Aaron Lee Northcraft (born May 28, 1990) is an American former professional baseball pitcher. After spending time on the Atlanta Braves’ 40-man roster in 2013 and 2014, Northcraft made his Major League Baseball (MLB) debut in 2021 for the San Diego Padres.

==Career==
===Atlanta Braves===
Northcraft was drafted in the 10th round, of the 2009 Major League Baseball draft, 298th overall by the Atlanta Braves out of Mater Dei High School. He made his professional debut in 2009 with the Gulf Coast League Braves. He split the 2010 season between the rookie–level Danville Braves and the Single–A Rome Braves, recording a cumulative 3.90 ERA and 7–4 record with 46 strikeouts. The next year, Northcraft spent the season in Rome, registering a 7–8 record and 3.34 ERA with 88 strikeouts in 113 1/3 innings pitched. He spent the 2012 season with the High-A Lynchburg Hillcats, pitching to a 10–11 record and 3.98 ERA in 151 2/3 innings of work. On November 19, 2012, Northcraft was selected to the 40-man roster in order to be protected from the Rule 5 draft. In 2013, Northcraft spent the season with the Double–A Mississippi Braves, registering a 8–8 record and 3.42 ERA. The next year, he split the year with Mississippi and the Triple–A Gwinnett Braves, pitching to a 7–10 record and 4.70 ERA.

===San Diego Padres===
On December 19, 2014, Northcraft was traded to the San Diego Padres along with Justin Upton in exchange for Jace Peterson, Max Fried, Dustin Peterson, and Mallex Smith. On February 11, 2015, Northcraft was designated for assignment by the Padres following the signing of James Shields. On February 17, Northcraft was outrighted to the Triple-A El Paso Chihuahuas. He split the season between El Paso and the Double-A San Antonio Missions, recording a 4–6 record and 4.21 ERA in 39 games. He split 2016 between El Paso and San Antonio, pitching to a 7–3 record and 4.07 ERA in 90 2/3 innings of work. Northcraft elected free agency following the season on November 7, 2016.

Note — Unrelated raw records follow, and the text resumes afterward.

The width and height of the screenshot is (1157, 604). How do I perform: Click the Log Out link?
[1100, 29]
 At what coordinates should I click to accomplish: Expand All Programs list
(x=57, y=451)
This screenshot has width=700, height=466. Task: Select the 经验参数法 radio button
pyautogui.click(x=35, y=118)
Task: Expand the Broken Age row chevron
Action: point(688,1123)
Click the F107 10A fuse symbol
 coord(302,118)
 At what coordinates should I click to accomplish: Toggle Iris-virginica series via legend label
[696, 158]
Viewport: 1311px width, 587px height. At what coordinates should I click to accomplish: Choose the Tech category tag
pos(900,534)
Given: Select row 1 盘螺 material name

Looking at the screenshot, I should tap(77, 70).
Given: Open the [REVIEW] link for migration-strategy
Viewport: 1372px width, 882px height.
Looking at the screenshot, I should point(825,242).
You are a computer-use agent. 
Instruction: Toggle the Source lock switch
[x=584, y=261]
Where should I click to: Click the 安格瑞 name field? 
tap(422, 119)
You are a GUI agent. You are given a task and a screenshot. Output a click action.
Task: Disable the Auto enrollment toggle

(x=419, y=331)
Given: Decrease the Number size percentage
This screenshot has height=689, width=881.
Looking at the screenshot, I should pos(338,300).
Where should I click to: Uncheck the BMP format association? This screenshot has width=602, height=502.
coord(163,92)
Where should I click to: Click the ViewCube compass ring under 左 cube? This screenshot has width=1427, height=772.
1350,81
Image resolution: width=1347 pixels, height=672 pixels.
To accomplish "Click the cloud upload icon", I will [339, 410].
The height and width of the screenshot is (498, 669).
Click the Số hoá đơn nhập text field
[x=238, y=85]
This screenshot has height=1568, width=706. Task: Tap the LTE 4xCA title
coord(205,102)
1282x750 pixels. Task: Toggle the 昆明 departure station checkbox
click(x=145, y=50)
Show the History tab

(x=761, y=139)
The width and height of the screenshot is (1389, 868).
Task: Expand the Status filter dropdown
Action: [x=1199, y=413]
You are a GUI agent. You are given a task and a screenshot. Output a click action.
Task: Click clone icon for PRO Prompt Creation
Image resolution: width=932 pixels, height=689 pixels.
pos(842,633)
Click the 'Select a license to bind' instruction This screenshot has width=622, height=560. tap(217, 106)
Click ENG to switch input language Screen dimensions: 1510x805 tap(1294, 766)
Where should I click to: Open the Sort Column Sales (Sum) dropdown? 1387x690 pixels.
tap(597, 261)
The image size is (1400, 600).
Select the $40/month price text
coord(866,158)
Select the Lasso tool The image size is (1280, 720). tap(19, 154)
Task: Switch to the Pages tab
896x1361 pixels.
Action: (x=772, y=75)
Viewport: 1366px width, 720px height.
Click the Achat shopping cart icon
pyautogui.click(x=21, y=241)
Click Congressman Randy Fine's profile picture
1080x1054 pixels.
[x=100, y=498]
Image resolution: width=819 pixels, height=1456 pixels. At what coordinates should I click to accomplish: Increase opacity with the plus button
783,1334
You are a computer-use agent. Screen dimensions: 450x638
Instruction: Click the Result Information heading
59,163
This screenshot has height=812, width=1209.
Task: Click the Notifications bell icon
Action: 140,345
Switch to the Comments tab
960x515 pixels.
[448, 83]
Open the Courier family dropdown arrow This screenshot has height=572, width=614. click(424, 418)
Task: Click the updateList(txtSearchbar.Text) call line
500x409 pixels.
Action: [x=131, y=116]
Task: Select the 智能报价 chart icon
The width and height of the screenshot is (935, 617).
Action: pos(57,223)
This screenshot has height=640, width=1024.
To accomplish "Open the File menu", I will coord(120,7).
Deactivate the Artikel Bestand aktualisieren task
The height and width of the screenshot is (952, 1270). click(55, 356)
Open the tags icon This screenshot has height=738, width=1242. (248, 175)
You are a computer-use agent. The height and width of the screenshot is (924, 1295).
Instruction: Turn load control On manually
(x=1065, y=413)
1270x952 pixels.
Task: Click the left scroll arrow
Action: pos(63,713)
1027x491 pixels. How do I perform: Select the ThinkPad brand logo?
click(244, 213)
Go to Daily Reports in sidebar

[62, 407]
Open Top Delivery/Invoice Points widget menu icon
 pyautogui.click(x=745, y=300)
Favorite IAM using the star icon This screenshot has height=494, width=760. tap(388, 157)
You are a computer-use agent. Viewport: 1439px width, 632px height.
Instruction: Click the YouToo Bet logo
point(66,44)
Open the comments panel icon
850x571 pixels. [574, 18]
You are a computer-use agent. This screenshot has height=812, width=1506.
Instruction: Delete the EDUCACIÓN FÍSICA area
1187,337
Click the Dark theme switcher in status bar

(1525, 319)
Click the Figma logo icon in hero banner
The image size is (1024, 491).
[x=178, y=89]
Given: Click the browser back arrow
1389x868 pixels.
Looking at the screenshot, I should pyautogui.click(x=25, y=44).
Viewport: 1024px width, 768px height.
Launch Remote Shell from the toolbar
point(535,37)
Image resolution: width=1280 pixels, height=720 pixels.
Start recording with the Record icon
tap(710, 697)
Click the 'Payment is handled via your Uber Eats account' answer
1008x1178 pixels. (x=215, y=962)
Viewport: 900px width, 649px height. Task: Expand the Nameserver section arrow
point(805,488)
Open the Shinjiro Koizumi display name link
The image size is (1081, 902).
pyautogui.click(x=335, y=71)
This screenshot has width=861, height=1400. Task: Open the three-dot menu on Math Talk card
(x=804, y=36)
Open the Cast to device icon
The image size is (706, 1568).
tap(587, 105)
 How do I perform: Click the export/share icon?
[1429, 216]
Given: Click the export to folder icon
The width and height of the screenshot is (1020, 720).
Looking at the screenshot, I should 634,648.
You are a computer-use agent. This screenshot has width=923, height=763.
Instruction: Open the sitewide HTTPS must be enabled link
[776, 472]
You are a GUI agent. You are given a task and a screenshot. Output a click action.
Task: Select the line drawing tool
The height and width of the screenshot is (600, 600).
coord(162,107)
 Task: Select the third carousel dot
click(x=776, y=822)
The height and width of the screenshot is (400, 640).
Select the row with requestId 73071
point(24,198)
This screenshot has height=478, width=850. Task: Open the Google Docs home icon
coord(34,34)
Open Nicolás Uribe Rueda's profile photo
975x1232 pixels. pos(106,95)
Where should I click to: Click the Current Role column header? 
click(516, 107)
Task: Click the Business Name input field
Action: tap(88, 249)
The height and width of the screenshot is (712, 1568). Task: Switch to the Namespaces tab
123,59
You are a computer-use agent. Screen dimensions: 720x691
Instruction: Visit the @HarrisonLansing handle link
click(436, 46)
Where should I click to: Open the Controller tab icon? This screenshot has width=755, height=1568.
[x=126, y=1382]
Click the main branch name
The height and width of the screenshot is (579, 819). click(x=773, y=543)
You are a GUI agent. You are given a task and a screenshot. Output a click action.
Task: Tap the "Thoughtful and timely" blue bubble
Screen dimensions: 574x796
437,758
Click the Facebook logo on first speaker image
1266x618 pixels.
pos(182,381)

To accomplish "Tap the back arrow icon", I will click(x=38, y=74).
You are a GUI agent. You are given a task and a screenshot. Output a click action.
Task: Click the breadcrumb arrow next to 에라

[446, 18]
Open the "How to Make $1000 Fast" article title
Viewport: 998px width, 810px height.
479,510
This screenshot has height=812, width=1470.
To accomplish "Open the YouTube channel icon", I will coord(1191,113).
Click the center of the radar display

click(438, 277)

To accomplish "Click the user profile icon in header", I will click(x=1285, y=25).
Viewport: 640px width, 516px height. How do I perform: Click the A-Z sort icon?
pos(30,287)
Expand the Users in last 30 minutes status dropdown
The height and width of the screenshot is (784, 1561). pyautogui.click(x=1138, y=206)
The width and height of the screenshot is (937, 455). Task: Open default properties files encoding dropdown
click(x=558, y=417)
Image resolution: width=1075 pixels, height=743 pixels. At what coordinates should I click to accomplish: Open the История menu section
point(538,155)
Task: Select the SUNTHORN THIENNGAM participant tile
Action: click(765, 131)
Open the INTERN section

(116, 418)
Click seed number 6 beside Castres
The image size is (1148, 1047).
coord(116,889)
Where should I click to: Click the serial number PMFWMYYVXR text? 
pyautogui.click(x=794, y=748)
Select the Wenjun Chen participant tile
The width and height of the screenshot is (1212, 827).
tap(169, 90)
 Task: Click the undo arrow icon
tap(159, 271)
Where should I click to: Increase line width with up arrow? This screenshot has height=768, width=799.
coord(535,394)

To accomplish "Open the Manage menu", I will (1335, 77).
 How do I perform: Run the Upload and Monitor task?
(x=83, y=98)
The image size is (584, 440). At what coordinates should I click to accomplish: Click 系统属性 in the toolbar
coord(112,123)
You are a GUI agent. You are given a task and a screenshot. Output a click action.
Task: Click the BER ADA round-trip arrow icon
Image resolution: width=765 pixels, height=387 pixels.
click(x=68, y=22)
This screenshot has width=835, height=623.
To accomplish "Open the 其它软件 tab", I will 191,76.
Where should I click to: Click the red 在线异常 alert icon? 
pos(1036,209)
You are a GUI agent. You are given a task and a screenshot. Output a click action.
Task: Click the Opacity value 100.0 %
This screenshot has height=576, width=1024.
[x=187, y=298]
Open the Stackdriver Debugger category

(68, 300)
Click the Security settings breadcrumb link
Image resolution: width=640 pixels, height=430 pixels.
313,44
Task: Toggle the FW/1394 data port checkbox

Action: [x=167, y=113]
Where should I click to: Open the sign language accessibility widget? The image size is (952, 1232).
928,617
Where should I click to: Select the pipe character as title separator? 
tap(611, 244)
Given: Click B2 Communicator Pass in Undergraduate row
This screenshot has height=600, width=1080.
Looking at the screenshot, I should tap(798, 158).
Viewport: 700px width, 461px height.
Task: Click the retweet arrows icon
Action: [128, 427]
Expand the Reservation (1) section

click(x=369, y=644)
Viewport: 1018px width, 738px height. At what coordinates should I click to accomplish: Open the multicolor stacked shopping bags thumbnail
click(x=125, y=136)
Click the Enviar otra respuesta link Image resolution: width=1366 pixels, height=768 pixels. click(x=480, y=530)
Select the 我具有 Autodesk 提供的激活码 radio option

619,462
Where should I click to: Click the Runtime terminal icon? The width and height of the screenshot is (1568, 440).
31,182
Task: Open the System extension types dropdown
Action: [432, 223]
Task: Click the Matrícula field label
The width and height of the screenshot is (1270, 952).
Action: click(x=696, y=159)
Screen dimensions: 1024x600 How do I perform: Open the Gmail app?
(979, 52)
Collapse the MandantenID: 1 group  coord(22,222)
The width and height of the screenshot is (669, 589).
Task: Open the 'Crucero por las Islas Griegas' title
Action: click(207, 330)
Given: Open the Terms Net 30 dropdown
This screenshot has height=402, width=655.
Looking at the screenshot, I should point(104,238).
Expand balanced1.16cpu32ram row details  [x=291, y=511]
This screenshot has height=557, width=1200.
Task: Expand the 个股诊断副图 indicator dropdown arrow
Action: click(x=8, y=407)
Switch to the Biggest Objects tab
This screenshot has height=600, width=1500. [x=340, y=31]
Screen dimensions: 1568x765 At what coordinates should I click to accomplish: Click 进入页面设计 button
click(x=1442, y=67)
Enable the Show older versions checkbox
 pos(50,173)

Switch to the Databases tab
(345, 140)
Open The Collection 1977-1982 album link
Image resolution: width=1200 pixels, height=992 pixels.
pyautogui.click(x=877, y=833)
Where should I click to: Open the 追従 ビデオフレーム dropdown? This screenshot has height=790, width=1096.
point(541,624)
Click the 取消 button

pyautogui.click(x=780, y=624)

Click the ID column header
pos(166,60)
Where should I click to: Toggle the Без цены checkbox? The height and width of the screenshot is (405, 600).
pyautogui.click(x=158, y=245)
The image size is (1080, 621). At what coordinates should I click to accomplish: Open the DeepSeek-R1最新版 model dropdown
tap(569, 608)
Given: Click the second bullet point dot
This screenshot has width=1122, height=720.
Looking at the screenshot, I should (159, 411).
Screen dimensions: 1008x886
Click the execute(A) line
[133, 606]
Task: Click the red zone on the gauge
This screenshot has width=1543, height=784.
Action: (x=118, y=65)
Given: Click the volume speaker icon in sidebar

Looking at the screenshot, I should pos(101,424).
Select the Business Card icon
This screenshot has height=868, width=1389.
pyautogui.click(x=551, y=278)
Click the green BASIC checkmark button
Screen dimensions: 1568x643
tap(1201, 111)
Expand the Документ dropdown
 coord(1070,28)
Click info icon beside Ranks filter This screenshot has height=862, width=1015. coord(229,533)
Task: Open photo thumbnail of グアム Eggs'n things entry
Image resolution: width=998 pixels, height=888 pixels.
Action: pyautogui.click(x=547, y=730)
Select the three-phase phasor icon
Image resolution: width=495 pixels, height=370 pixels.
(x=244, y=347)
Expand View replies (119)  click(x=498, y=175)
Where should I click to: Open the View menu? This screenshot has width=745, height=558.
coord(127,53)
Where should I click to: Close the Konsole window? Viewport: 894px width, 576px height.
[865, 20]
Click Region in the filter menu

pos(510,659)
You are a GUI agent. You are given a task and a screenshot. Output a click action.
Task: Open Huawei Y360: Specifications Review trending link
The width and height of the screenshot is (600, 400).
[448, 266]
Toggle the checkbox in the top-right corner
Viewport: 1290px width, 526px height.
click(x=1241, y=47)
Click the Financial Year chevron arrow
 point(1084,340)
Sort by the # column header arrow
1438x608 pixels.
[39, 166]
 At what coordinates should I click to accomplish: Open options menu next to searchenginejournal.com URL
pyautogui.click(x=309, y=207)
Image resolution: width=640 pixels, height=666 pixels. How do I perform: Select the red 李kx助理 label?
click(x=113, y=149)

Northcraft spent the 2017 and 2018 seasons out of baseball due to injuries, missing 2017 with a partially torn flexor and UCL and missing 2018 after undergoing a January surgery to repair nerve damage in his right elbow. He appeared in 17 games for the Tigres de Aragua in the Venezuelan Winter League for the 2018/2019 season, pitching to a 1.53 ERA in 17.2 innings pitched.

===Seattle Mariners===
On January 2, 2019, Northcraft signed a minor league contract with the Seattle Mariners organization. He spent the majority of the season with the Triple-A Tacoma Rainiers, also appearing in 1 game for the Low-A Everett AquaSox and 3 games for the Double-A Arkansas Travelers, recording a cumulative 2.03 ERA with 39 strikeouts between the three clubs. Northcraft elected free agency following the season on November 4.

===Miami Marlins===
On December 18, 2019, Northcraft signed a minor league contract with the Miami Marlins organization that included an invitation to Spring Training. Northcraft was included in the Marlins' initial 60–man player pool for the 2020 season, but did not play in a game for the organization due to the cancellation of the minor league season because of the COVID-19 pandemic. He elected free agency on November 2, 2020.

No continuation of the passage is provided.